BRIEF: Reproduce every line of the material below, requests included, and adjust each coordinate in the answers by -9. Omit the pictures from your output.

-- start RECORDS SHOWN --

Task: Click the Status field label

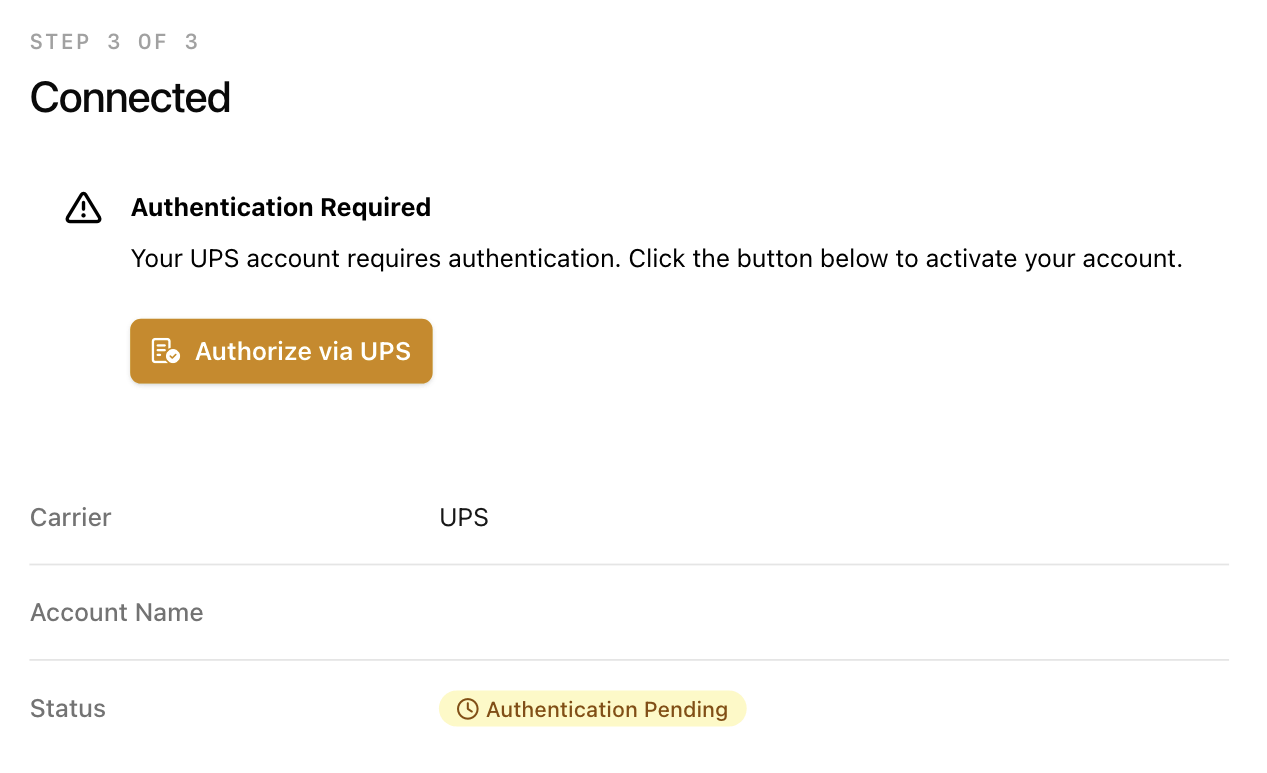Action: (67, 708)
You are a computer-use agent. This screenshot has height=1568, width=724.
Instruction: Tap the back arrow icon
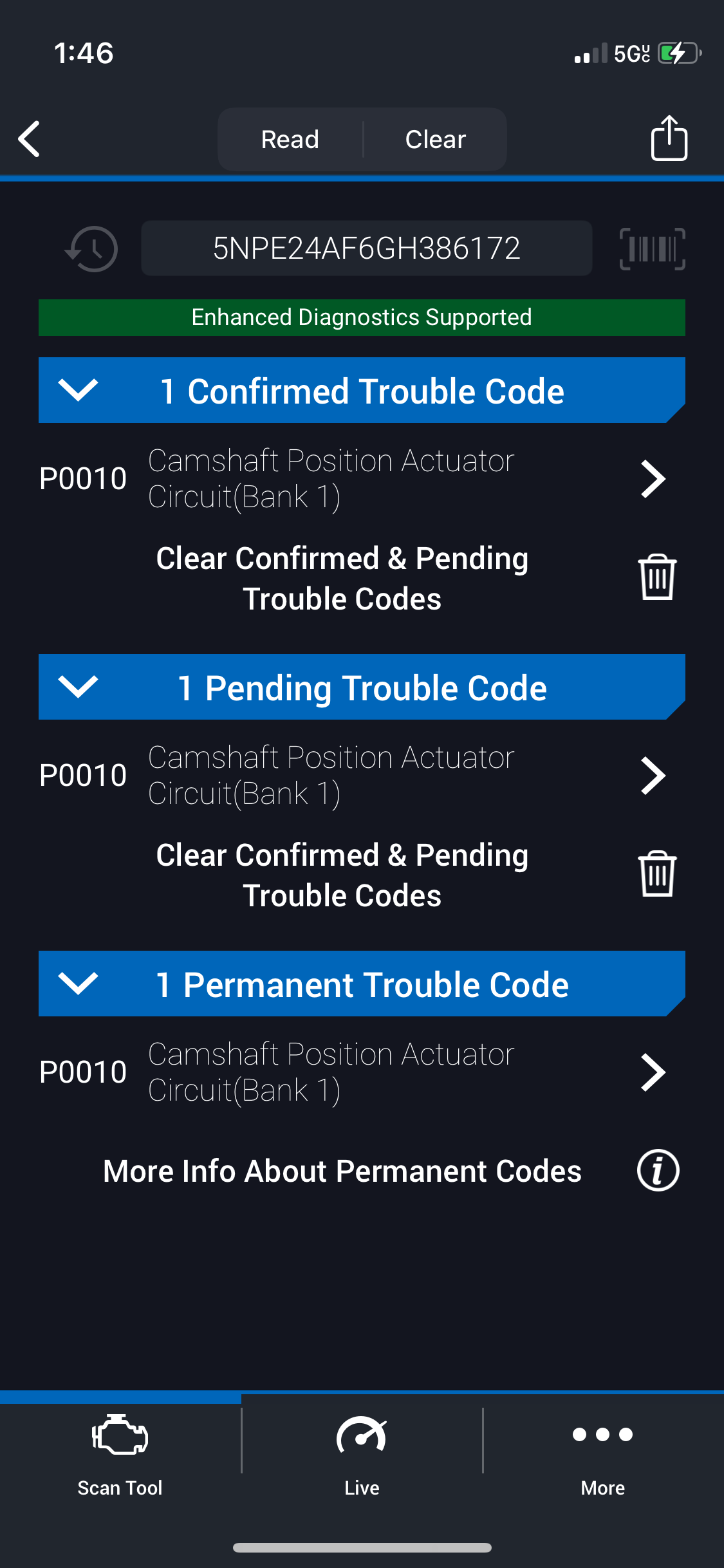(x=30, y=139)
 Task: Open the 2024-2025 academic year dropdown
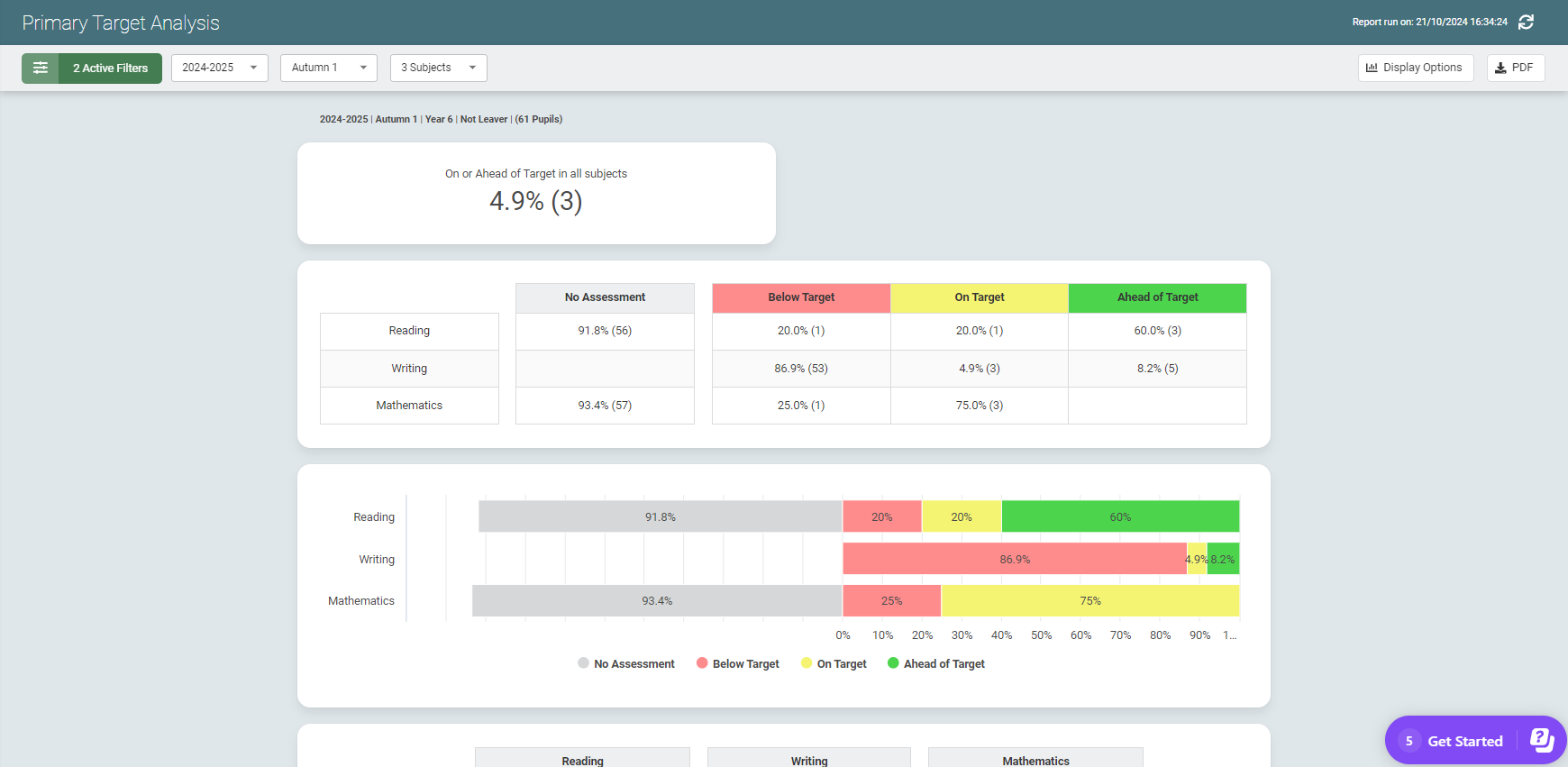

-- end RECORDS SHOWN --

SOLUTION FOR THIS PROBLEM:
Task: Click the Status field label

Action: (58, 699)
You are a computer-use agent. This screenshot has height=1568, width=724.
Instruction: Tap the back arrow icon
(x=21, y=130)
 Task: Open the 2024-2025 academic year dropdown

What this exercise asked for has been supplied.